Le Soir, 23 octobre 2009, par Jean-Claude Vantroyen
« Les Onze » ou la métaphore de la force de l’écriture
Pierre Michon est un thaumaturge. Il m’a ensorcelé par la seule force de son écriture. Son dernier (petit) livre parle du célèbre tableau de François-Élie Corentin, Les Onze. Oui, celui qui est installé tout au bout du Louvre, au pavillon de Flore, et qui représente les onze membres du Comité de salut public en 1794, les auteurs de la politique de la Terreur.

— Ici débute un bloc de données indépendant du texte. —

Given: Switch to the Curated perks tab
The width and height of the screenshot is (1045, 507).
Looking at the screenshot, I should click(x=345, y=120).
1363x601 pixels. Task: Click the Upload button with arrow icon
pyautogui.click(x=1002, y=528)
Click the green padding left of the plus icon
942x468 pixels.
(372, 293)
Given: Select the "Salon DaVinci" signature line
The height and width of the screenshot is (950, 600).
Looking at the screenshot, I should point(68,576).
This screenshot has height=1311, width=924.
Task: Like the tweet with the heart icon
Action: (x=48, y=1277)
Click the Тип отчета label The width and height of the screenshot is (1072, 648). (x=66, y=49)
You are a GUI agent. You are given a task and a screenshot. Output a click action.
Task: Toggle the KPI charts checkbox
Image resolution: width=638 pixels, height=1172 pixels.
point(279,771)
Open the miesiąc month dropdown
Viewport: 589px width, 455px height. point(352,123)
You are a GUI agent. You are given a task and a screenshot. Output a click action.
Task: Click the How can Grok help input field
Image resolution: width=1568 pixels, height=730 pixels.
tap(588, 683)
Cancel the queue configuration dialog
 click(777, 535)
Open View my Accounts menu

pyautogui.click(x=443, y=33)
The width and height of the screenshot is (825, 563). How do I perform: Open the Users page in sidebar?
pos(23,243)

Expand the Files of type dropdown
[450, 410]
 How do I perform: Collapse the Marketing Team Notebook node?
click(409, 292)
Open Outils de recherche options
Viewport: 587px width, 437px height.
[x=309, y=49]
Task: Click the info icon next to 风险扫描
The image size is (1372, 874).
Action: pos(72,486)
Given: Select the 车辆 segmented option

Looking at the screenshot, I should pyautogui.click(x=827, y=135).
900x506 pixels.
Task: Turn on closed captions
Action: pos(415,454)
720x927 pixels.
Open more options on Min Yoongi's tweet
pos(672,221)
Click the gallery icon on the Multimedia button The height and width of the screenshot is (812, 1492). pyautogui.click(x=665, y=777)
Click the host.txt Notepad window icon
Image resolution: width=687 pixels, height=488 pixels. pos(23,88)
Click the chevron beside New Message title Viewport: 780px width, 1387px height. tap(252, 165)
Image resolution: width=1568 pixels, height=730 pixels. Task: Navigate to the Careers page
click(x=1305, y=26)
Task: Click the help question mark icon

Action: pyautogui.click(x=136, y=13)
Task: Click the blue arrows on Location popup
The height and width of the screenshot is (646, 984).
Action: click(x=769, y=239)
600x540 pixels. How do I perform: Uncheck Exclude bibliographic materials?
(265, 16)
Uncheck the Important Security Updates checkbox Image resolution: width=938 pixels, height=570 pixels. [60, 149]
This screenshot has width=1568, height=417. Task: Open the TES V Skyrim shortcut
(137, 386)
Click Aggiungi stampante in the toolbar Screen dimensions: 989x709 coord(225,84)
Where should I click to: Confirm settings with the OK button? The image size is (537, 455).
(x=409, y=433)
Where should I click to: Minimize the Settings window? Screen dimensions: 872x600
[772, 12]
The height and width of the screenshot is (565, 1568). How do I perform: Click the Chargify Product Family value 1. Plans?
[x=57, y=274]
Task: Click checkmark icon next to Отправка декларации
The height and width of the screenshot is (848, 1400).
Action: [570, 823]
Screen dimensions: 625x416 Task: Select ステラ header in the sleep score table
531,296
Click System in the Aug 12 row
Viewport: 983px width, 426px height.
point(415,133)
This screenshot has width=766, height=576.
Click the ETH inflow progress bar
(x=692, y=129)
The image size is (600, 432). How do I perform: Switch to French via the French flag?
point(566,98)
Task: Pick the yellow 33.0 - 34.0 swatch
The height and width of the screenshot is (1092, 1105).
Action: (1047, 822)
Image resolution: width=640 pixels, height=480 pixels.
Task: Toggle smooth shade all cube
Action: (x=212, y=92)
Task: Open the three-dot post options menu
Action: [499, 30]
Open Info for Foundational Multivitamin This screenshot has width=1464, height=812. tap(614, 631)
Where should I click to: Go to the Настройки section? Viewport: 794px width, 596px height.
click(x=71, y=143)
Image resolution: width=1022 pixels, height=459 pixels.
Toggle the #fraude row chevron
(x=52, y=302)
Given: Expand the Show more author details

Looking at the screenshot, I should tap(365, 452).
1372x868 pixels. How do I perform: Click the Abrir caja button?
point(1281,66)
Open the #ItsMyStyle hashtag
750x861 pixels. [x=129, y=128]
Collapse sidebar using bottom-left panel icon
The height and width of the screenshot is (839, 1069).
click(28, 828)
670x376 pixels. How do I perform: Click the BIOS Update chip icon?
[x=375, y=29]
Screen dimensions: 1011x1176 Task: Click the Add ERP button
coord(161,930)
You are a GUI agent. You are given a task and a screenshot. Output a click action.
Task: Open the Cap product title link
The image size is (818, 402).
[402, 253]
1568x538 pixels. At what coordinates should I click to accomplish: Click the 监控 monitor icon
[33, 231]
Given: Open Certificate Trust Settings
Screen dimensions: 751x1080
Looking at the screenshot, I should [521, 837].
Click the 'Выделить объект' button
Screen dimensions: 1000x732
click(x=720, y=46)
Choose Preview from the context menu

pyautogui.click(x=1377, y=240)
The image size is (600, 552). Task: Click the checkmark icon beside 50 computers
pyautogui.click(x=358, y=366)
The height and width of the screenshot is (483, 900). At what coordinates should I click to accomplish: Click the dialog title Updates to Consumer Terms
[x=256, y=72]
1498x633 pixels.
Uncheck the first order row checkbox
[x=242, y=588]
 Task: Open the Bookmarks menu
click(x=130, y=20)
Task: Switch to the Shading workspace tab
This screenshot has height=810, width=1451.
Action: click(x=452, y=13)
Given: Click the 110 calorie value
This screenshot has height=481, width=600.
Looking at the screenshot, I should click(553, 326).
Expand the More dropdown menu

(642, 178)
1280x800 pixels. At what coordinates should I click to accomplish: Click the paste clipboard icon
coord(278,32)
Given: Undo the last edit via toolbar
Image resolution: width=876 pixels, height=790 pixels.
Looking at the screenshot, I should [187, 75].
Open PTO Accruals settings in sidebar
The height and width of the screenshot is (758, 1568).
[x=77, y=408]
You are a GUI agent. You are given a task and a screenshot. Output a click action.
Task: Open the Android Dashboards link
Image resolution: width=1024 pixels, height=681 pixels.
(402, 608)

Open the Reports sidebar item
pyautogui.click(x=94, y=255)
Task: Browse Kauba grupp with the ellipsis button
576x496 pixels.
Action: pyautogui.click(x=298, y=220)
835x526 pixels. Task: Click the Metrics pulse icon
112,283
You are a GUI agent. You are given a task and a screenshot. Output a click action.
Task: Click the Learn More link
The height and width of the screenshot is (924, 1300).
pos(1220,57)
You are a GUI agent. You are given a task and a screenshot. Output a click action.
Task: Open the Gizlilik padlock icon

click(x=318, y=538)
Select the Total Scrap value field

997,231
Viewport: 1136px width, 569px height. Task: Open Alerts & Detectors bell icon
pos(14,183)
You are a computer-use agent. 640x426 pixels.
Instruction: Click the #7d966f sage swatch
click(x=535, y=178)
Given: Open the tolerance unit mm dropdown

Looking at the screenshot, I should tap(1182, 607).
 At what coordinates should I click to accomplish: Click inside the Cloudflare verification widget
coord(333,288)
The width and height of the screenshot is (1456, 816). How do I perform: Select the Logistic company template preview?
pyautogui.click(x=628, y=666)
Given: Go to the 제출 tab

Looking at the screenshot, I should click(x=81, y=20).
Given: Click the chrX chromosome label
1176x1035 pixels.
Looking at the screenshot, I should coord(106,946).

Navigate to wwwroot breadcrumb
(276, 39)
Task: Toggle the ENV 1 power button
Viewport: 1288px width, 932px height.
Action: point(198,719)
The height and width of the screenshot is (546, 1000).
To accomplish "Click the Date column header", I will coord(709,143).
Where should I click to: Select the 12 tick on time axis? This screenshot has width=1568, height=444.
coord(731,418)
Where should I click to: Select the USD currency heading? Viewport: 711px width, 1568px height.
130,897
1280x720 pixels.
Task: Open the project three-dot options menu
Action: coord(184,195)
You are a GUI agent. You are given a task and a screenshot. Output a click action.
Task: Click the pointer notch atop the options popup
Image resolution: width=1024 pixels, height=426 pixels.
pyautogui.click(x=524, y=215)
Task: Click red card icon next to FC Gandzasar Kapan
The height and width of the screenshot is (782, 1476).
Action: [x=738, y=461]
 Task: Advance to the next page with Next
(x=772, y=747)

En ces temps où la volonté révolutionnaire, l’incertitude du lendemain et la guillotine se mêlent dans un concert de boue, de sang et de haine, la toile de Corentin, qui lui a été dûment commandée est le symbole éclatant de la seule certitude, celle des Onze. Il n’y a plus de roi, Dieu est un chien, seul reste le Comité de salut public, seuls substituent les Onze, phare dans la nuit et dans l’océan mouvementé du temps.
Le style de Pierre Michon est tellement dru, inhabituel, il roule tant dans la bouche qu’il désarçonne dans un premier temps, comme une marmelade d’agrumes, avant de s’imposer, de séduire, d’enthousiasmer. Dans cette langue grondante, Michon raconte Corentin, les Onze, la « cène » révolutionnaire comme il baptise le tableau. Il répète la liste des onze apôtres comme une litanie, il décrit l’œuvre de 4m30 sur 3m avec une saisissante force d’évocation, on les voit les Onze, Billaud, Carnot, Prieur et Prieur, Couthon, Robespierre, Collot, Barrère, Lindet, Saint-Just et Saint-André, leurs habits, leurs cravates, leurs chapeaux, leurs plumets « à la nation ». Avec tant de pénétration qu’on est saisis, fascinés, admiratifs devant la puissance de cette royauté collective que forment les Onze et le talent du peintre.
Et on est complètement blousés. Pierre Michon a tout inventé. Le peintre et le tableau. Allez au Louvre, il n’y a pas de Onze, surfez sur Internet, il n’y a pas de François-Élie Corentin. Pierre Michon m’a eu et j’en suis heureux. Il m’a fait toucher du doigt la littérature.